Scanning electron microscope observation
The ASCS was washed with 0.1 mol l−1 Na2HPO4-NaH2PO4 (7.2) buffer for 30 s, repeated three times, then placed into 2.5% glutaraldehyde and 2% polyformaldehyde mixture for fixation for 1.5 h, rinsed with 0.1 mol l−1 na2hpo4-nah2po4 (7.2) buffer five times (15 min at each time), 50, 70, 90 and 100% ethanol was used for dehydration, dehydration with 100% ethanol three times (15 min at each time), the sample was then replaced with 100% isoamyl (containing anhydrous CaCl2) three times (10 min at each time). The samples got frozen and dry for 4 h by using freeze-drying instrument, conductive adhesive tape was put on the scanning electron microscope sample stage, the freeze-dried sample was put on the conductive tape with a toothstick and the treated samples were set under the scanning electron microscope, with magnification ascending, and then observed and photographed.
Results
Morphological observation of acellular spinal cord scaffold
The prepared ASCS was milky white, translucent and flat cylindrical. Diameter and length were slightly shorter; it had a soft texture, toughness and no odor (Figure 1a).
Myelin staining
There was no intact myelin components in the ASCS. A few of irregular myelin fragments showed in the scaffold with blue color. The myelin sheath was removed basically. There was no presence of the purple red nucleus, and the cell components were completely removed (Figure 1b).
H&E staining
Mesh structure appears on a cross section of the ASCS. Cellular components were removed completely and the nucleus with blue granules and red cytoplasmic stain has not been found. Axons and myelin sheaths were removed. The wall of the mesh hole is composed of ECM composition with pink staining; there are no cell residues inside and outside the mesh structure (Figure 2a).

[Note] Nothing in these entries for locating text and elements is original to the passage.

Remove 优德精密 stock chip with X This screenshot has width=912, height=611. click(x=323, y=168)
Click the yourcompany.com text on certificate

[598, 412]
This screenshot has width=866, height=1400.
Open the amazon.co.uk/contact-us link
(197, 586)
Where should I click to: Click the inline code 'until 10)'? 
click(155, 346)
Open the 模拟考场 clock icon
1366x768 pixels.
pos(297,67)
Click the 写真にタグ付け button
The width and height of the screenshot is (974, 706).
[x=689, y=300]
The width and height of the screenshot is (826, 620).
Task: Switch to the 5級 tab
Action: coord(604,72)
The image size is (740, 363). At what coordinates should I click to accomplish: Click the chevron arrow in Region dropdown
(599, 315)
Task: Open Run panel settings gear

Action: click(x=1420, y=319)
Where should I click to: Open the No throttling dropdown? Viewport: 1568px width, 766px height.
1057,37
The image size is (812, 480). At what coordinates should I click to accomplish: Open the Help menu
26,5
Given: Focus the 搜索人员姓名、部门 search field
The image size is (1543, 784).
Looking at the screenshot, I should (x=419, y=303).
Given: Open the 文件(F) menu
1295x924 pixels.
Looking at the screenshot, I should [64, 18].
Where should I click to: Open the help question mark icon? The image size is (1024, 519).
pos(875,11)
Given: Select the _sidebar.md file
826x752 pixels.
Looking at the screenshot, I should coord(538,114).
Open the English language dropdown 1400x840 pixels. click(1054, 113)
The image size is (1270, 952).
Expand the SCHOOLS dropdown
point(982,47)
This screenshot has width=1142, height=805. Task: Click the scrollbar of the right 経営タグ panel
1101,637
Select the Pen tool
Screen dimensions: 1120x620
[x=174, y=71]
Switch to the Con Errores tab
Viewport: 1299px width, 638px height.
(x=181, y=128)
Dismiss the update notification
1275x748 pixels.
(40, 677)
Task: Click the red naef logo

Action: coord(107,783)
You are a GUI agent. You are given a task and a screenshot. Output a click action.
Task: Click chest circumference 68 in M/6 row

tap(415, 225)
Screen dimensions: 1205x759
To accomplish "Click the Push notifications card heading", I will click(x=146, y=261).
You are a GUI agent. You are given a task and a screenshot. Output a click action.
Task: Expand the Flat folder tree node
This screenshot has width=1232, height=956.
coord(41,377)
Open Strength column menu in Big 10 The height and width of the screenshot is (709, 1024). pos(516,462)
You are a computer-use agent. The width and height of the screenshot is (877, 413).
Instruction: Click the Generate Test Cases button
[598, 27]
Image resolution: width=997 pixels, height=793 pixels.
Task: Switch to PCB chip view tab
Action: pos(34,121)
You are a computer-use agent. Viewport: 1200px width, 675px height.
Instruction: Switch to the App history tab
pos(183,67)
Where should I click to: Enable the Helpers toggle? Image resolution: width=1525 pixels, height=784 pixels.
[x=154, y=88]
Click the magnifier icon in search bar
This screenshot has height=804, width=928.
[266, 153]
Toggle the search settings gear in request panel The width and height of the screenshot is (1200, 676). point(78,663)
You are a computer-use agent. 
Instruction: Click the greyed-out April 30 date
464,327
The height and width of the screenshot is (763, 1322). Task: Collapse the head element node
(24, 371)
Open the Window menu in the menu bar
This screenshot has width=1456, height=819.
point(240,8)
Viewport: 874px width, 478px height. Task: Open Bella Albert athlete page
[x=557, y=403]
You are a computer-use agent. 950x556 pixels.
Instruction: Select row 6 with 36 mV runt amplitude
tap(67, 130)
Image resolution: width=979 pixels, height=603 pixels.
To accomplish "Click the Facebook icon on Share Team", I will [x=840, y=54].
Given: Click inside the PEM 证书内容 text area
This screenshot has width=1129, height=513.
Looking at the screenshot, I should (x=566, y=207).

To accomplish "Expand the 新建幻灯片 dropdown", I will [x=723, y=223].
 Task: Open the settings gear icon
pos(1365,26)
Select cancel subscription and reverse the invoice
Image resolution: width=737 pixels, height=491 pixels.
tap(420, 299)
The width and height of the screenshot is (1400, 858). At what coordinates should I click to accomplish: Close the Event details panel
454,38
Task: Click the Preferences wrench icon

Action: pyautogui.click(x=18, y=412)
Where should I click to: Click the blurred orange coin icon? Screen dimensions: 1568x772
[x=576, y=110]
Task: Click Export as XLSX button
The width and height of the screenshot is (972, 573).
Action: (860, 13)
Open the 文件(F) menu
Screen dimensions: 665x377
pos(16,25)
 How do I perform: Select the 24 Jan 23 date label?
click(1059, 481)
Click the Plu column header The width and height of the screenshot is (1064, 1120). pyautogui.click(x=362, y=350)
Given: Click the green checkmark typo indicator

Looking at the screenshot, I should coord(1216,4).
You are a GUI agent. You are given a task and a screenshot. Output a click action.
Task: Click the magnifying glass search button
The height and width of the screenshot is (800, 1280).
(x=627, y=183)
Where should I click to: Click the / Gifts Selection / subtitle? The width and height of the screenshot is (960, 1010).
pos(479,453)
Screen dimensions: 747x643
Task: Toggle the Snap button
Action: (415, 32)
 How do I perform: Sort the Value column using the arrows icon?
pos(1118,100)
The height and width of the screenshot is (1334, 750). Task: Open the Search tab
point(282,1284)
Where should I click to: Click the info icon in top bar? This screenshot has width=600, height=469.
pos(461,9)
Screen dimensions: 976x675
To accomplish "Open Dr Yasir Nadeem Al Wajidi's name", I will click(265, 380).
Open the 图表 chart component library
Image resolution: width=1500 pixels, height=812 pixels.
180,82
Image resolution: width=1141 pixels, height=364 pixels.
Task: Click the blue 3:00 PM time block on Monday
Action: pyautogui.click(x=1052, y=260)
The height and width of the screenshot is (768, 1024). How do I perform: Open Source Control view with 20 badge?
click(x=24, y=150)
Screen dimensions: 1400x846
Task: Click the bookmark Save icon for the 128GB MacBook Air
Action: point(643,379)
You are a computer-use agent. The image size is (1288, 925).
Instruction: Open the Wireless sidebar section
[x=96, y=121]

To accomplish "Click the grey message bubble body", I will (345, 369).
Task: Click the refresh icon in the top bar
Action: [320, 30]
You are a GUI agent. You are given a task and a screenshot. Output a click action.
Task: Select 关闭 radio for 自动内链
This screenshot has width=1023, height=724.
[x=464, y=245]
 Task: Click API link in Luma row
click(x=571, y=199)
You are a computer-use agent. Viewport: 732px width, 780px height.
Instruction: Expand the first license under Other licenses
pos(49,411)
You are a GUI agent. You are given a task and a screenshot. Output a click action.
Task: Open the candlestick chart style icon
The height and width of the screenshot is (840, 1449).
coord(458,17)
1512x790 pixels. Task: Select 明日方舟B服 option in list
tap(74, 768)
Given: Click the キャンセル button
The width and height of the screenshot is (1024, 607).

After hematoxylin and eosin staining of co-culture, the spinal cord neurons adhered to the pore structure of the ASCS, and the cells grew well in the 3D channel of the scaffold to form the region of cell aggregation, which will not influence the spatial structure of the ASCS. This means that there is good biocompatibility and adaptability between the implanted neurons and the scaffold (Figure 2b).
Tissue DNA detection
After the detection of DNA agarose gel electrophoresis, no DNA bands were detected in the prepared ASCS. This means the cell components were completely removed (Figure 3).
Observation of neuron cell morphology and Immunohistochemistry
The spinal cord neuron showed round shape after digestion. Twenty-four hours after being inoculated in the culture plate, the cells were attached to the bottom of the plate and showed irregular shape. Few of the cells that suspend in the medium showed a round shape. Those attached cells grew faster and gradually covered the whole bottom of the plate. The cells showed an irregular shape, and some of them showed fusiform shape (Figure 4a).
NSE staining showed that the cell cytoplasm was stained with brown color, and the nucleus was stained with purple blue. Cell morphology showed irregular shape with a different length of the process. The axons were longer. This means that the prepared cells were spinal cord neurons (Figure 4b).
Results of cell counting
As seen from the results of cell counting, the cell doubling time is ~3–4 days (Table 1).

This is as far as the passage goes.